"Julia, can I watch TV???" This is what I wake up to almost EVERY morning. It usually starts around 6:00 AM. This morning, though, my little brother, Ryan, woke me up around 4:30. I had to get out of bed, find the remotes (since we're always losing them left and right), turn the TV on, flip through the channels until I actually find a show Ryan likes, then I finally got to go back to sleep. Unfortunately, Once I lay down, I realize I'm no longer tired. Oh how lovely.
When I've actually gotten myself up, gotten ready, and have finally gotten to my high school, I couldn't believe my eyes. The whole entire school is surrounded by a chain link fence and barbed wire, and there are men with weapons surrounding the whole perimeter of the school. At that moment I realize, my high school isn't even a school at all, it's a correctional facility.
I walk into my school and I automatically notice the color; a dull gray. It also has a terrible smell of mildew. The only color is the clothing of the unsuspecting students that fill the halls.
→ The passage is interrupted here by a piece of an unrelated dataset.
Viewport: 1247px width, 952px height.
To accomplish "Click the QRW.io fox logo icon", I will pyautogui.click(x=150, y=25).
Little did we know what kind of place we were about to spend the rest of our ninth grade year learning in. I was hoping maybe this would be a case of Matilda. Scary school, dull halls, but exceptionally kind teachers.This was most definitely not the case. I walk down the halls and all the teachers are outside their doors, faces in a scowl, arms tight across their chests, and their backs up straight.
In every single one of my classes, the teachers paced at the front of the room, holding their wooden sticks, just waiting for someone to smart off at them. One class out of all of them, though, was the must terrifying. We were in Algebra going over our notes. My teacher was looking at the seating chart and randomly picking people to answer. Sounds normal, right? Wrong. What was really scary is when the boy my teacher picked on got the answer wrong. All of a sudden, my teacher ran to the wall where a gigantic red button was, and slammed her hand into it. Then, all chaos broke loose. Four men ran in, grabbed the boy, and ran out. He was never seen again.
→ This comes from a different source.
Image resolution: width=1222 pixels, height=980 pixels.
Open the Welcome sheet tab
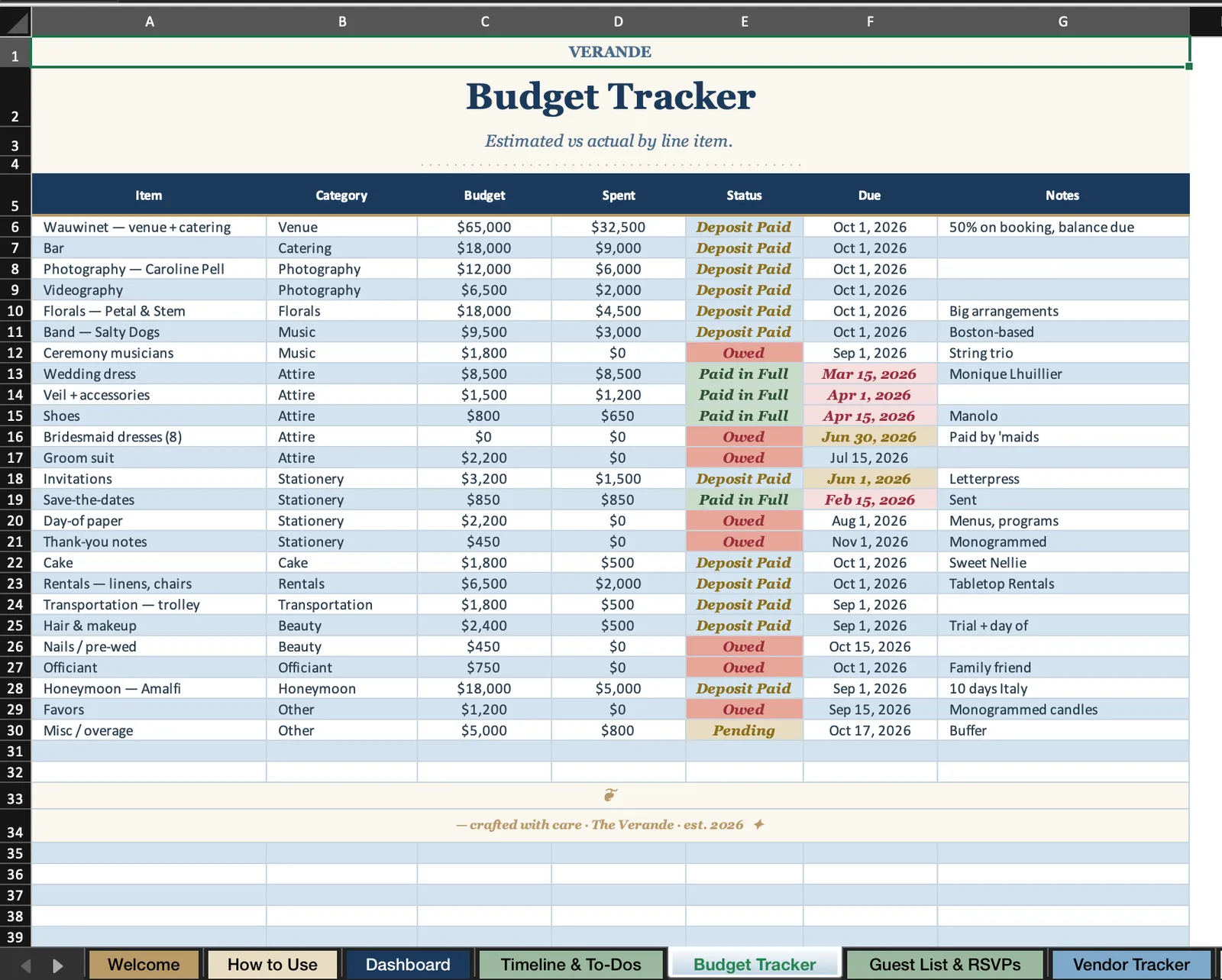click(144, 965)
Lunch wasn't much better. We were watched so closely you could feel the guard's eyes burning into your neck. It felt like you had to clear your mind of everything just in case they could some how read it.We were served slop that was almost paste- like. Just like the school, this food was gray. Stripped of all color. We sat at long tables that never seemed to end. We were sat boy, girl next to each other forced to eat in silence, and stare at the dull, molding wall in front of us.
Finally, the school day was over and I could go home. It was time to get on the bus and leave this prison until the next day. I thought all of the petrifying events were over, of course until I stepped onto the bus. In every single seat there was a camera watching your every move along with a guard who's look dripped acid.
An hour later, I reach my stop and I'm thoroughly winded. I can't wait to sink into my favorite chair, read my book, and escape to a different world where my problems don't matter. Unfortunately, when I get to my door I notice that it is locked. Locked! I could not believe that on top of everything else, this was happening.
Thankfully, my mom wasn't gone for too long and she let me in. I couldn't wait to tell her what happened, and beg her to transfer me. When I finally tell her about my day, my mother thinks that it's my over-dramatic self taking over, and I'm over exaggerating. If only I was.
Anyways, thanks for reading! I thought I would do something a little different, considering that I didn't have a book to review this week!
2 comments:
Apple, tree, I think it does fit here :)
My favorite part was that the food was also gray, I'm not really sure why, but somehow that had a great impact it was the point that kind of concentrated the essence of the story, right there. From all your mother tells about you, you do have a melodramatic vein in you. I really enjoyed this.